Your task: Your answer must consist solely of the lines from the one containing "Select the Dam column header" through the last line of the records below, reproduced exactly, with all pictures omitted.

Available data:
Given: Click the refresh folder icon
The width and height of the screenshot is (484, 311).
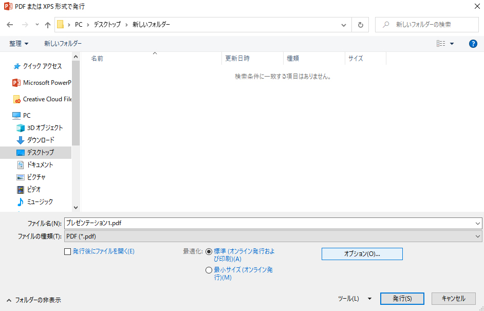Looking at the screenshot, I should [360, 25].
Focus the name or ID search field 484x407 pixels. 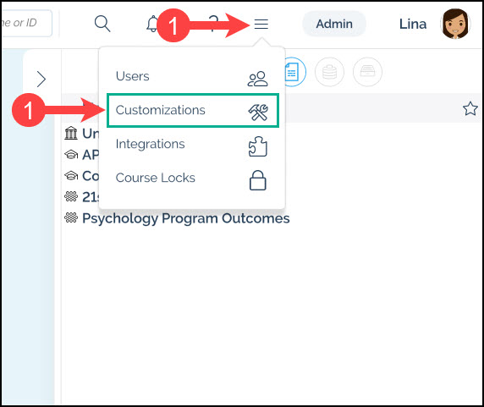(x=26, y=23)
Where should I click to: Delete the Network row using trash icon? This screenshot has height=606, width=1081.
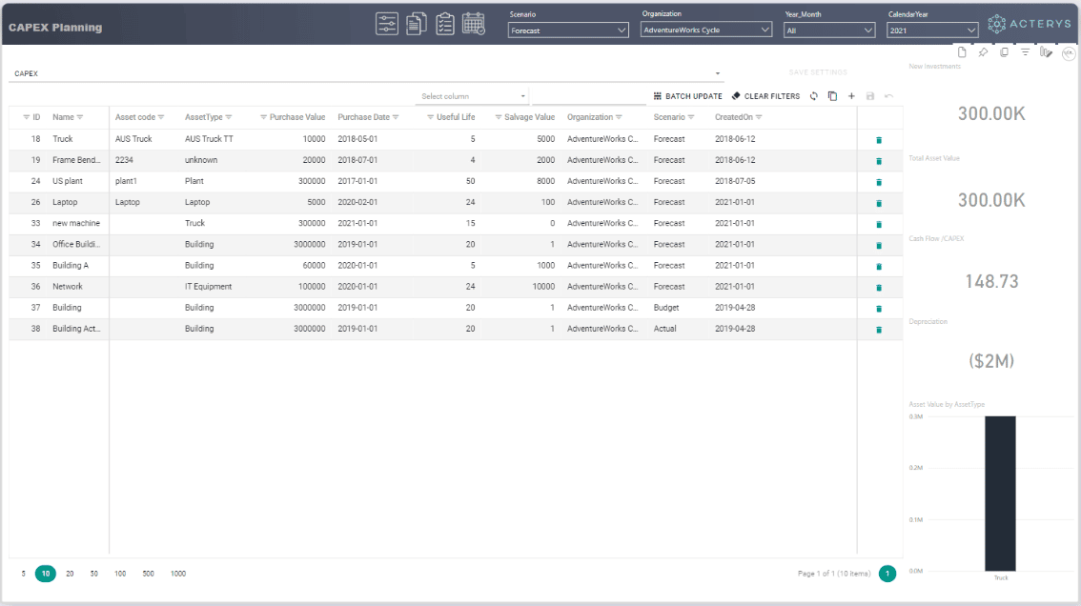[879, 288]
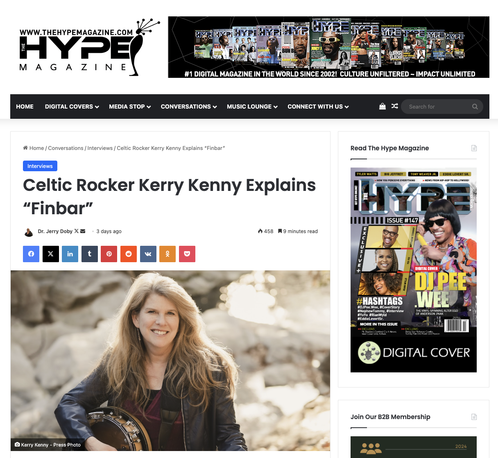Screen dimensions: 498x458
Task: Share the article on LinkedIn
Action: pos(70,254)
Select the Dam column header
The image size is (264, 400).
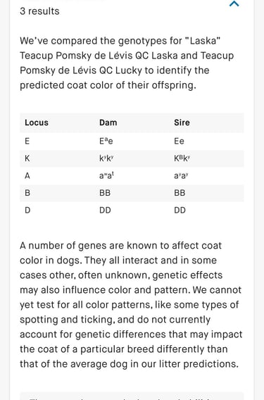coord(108,123)
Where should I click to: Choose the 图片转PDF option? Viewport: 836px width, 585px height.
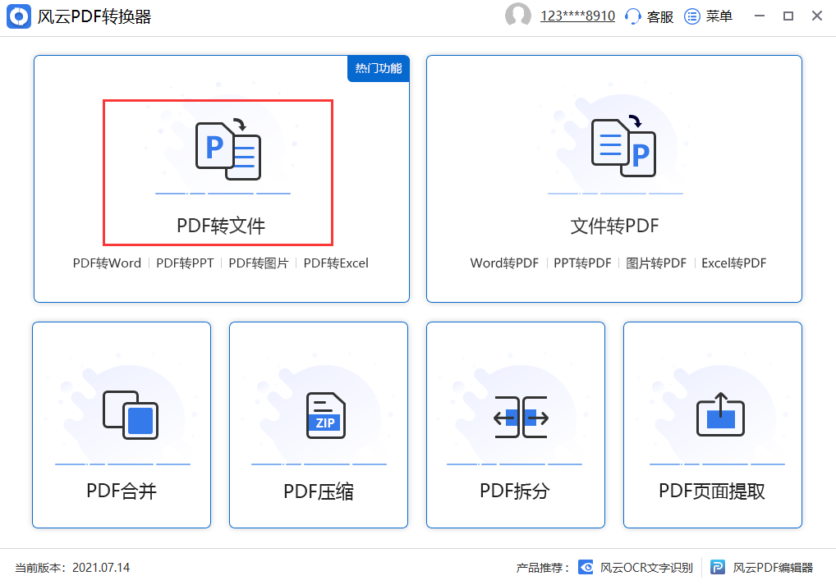pyautogui.click(x=656, y=263)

Answer space:
Select the Dam column header
The image size is (264, 400).
coord(108,123)
Where should I click to: Choose the 图片转PDF option? Viewport: 836px width, 585px height.
pyautogui.click(x=656, y=263)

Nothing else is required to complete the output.